Business operations are dynamic. Rules might have changed last week, but RAG’s vector database is often a static "archive of outdated records." Due to the high cost of maintaining and reconstructing vector indexes, many systems are filled with obsolete SOPs and invalid parameters.
This mechanism can trap the model in a "knowledge poisoning" pitfall. The retrieval algorithm, based on semantic similarity, feeds the model what looks like relevant but actually outdated "discarded truths." The model doesn’t know the business has changed; it will confidently use outdated information to mislead you into making wrong decisions. Such high-cost interference is a disaster in fast-paced business operations.
A recent representative discussion comes from Boris Cherny, the lead engineer of Anthropic’s Claude Code.
When they were developing the Coding Agent, they initially followed the standard approach: vectorizing the codebase and using RAG retrieval. But later, they abandoned it entirely in favor of a seemingly "retro" solution: using ls to view directories, grep to search for keywords, read file to read files, and iterating through multiple rounds of validation.

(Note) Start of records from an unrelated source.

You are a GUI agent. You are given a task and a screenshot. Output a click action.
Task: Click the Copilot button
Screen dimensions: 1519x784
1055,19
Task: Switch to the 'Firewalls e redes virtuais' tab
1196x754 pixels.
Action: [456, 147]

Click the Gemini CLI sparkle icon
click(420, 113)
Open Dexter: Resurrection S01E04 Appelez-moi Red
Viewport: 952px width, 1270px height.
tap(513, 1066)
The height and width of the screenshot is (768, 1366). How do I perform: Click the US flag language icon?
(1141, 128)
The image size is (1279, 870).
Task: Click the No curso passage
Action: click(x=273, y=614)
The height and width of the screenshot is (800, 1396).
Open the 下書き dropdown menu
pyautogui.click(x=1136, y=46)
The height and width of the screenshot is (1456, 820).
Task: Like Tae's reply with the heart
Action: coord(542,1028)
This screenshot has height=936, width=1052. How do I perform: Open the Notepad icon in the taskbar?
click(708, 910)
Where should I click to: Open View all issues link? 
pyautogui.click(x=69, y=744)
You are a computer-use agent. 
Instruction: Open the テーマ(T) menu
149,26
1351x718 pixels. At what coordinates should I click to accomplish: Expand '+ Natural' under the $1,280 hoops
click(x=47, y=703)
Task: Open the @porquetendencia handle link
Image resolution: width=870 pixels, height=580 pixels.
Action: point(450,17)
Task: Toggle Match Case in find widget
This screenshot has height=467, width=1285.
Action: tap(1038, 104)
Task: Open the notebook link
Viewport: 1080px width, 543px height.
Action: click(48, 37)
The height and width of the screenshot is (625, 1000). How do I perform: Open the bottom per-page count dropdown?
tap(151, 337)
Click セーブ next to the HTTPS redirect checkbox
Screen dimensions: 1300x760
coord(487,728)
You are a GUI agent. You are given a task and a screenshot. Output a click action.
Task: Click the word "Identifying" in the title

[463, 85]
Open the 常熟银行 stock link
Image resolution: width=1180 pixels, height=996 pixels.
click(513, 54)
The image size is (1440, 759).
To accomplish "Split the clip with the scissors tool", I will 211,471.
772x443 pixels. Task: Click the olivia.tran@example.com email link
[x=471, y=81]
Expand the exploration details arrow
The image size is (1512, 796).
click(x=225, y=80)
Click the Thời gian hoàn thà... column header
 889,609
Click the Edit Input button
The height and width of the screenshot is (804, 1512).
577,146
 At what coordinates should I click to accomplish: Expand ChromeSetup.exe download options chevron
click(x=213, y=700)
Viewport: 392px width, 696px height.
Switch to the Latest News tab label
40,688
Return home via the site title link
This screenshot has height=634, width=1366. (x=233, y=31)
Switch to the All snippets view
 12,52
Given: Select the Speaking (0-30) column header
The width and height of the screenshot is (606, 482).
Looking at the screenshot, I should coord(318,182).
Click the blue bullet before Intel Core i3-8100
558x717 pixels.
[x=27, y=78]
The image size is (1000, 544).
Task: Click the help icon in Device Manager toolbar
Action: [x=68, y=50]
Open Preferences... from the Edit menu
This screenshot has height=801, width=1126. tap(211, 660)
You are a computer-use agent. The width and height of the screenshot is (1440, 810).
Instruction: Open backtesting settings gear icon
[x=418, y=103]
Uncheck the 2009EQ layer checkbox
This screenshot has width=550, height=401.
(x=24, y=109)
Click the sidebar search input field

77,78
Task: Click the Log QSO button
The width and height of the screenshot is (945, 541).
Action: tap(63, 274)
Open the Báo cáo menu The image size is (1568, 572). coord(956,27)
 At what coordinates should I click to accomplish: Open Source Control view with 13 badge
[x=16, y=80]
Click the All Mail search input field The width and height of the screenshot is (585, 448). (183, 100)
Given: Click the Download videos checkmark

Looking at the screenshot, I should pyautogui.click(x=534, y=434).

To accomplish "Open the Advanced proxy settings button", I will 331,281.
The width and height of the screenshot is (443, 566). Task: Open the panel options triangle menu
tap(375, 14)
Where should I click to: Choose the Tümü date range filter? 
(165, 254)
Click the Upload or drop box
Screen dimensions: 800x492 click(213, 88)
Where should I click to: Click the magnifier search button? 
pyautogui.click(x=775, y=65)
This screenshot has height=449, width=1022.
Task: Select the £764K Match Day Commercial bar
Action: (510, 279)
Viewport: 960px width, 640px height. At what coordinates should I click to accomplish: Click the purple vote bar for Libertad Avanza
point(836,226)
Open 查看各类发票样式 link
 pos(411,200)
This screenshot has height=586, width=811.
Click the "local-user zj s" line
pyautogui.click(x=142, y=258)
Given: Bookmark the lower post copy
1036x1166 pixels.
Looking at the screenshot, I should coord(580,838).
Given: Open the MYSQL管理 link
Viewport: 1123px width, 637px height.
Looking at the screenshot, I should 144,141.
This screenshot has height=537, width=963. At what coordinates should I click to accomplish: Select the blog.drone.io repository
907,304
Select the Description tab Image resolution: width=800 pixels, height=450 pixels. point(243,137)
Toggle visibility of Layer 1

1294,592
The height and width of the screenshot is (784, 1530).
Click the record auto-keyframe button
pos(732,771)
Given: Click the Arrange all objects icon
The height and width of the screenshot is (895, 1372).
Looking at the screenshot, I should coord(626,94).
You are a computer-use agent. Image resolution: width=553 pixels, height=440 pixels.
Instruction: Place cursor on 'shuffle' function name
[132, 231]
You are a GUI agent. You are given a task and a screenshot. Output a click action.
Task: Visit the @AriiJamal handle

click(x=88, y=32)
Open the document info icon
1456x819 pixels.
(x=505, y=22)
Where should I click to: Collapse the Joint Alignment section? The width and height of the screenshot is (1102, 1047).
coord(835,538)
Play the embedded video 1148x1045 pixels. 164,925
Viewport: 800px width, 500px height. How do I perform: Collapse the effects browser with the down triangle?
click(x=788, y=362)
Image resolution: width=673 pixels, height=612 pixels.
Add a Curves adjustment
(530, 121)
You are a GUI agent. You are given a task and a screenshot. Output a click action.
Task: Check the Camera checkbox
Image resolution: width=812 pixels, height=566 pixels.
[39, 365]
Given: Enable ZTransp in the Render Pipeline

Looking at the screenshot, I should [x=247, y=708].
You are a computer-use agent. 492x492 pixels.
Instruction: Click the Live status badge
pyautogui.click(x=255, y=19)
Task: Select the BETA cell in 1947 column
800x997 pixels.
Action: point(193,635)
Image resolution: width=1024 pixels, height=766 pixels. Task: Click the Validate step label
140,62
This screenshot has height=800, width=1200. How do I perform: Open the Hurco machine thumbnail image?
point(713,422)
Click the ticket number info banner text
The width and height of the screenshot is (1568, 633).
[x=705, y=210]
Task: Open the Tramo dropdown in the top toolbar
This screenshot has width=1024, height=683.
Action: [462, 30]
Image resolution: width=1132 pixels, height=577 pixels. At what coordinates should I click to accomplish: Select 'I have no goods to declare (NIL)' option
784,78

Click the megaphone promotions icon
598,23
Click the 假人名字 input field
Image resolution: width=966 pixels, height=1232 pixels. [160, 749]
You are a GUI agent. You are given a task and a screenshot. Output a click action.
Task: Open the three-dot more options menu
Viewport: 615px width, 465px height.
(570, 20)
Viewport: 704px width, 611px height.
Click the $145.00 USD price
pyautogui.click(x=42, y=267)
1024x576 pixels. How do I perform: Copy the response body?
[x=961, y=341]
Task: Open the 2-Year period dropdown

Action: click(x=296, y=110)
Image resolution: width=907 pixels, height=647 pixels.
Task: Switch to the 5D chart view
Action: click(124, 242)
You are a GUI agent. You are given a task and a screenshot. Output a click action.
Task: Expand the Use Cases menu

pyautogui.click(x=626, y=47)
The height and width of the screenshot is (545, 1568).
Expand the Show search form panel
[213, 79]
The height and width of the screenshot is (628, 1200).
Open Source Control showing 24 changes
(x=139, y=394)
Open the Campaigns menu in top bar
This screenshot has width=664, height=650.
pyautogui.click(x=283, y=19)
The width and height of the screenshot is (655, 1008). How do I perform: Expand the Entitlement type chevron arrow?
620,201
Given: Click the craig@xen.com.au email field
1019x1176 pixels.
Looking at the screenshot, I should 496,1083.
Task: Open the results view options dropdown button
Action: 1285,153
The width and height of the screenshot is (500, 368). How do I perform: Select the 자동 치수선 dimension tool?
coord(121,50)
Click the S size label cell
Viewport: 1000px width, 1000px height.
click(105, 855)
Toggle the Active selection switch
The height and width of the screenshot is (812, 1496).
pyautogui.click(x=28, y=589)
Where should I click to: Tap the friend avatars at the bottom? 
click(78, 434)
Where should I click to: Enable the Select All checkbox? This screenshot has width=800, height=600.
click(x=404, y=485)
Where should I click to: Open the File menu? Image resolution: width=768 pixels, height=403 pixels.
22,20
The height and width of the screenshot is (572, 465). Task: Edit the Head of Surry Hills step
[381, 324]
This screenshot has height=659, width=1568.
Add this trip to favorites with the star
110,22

In short, they made the model work like an engineer using the command line. The result was a dramatic improvement in efficiency and a significant reduction in system complexity.
Why? Because code requires 100% certainty.
grep provides definitive answers—with line numbers, context, and accountability. Vector retrieval, on the other hand, is a black box. You never know why it retrieves a particular result, and debugging it is extremely difficult. When a task demands absolute correctness, fuzzy matching is just planting landmines for yourself.
So why is RAG still so popular in to-B and to-G fields? The most practical reason is for quick implementation.
Most enterprise projects face three hard constraints: they need to be fast, appear advanced, and be reportable. Whether the solution is sustainable in the long term often takes a backseat.
Many internal methodologies within enterprises are just comfort-zone SOPs resulting from organizational inertia and low knowledge ceilings. RAG forces models to adapt to this low-level knowledge, effectively solidifying mediocre thinking. It makes companies spend a fortune only to end up with a "digital parrot" that repeats outdated internal regulations, hindering genuine organizational progress.
If you actually undertake foundational improvements—like restructuring knowledge systems, cleaning data, streamlining processes, building knowledge graphs, implementing rule-based systems, or redesigning business architectures—these efforts are valuable. But they take time, cost more, involve higher risks, require cross-department collaboration, and nobody wants to take the blame.
On the other hand, implementing RAG only requires bundling documents, chunking them, generating embeddings, connecting to a vector database, and adding a chat UI. You can have a demo in two weeks and "deliver" the project in a month. From a project management perspective, it’s almost the only realistic solution.
I call this type of technical delivery "AI sticker engineering." It looks advanced but offers no long-term compounding benefits. Worse, it creates an illusion within the organization that "we’ve already achieved AI transformation," delaying the difficult but essential digital reforms.
From this perspective, RAG can sometimes even be a barrier to progress.
Continuing to debate "whether RAG is useful" in 2026 is meaningless.
More valuable questions to ask are:
- Does this task require certainty or fuzziness?
- How high is the cost of errors?
- Is the knowledge structured?
- Do you really need a large model, or just a well-maintained Wiki?
Many companies spend millions on "intelligent Q&A" systems, only to achieve results worse than a carefully maintained documentation system (though document management is complex and also requires significant investment).
RAG is not a savior. It’s useful when you need inspiration and associative thinking. But when you need certainty and accountability, stay cautious.
Those who still sell RAG as a one-size-fits-all solution are mostly just in the business of "AI for AI’s sake."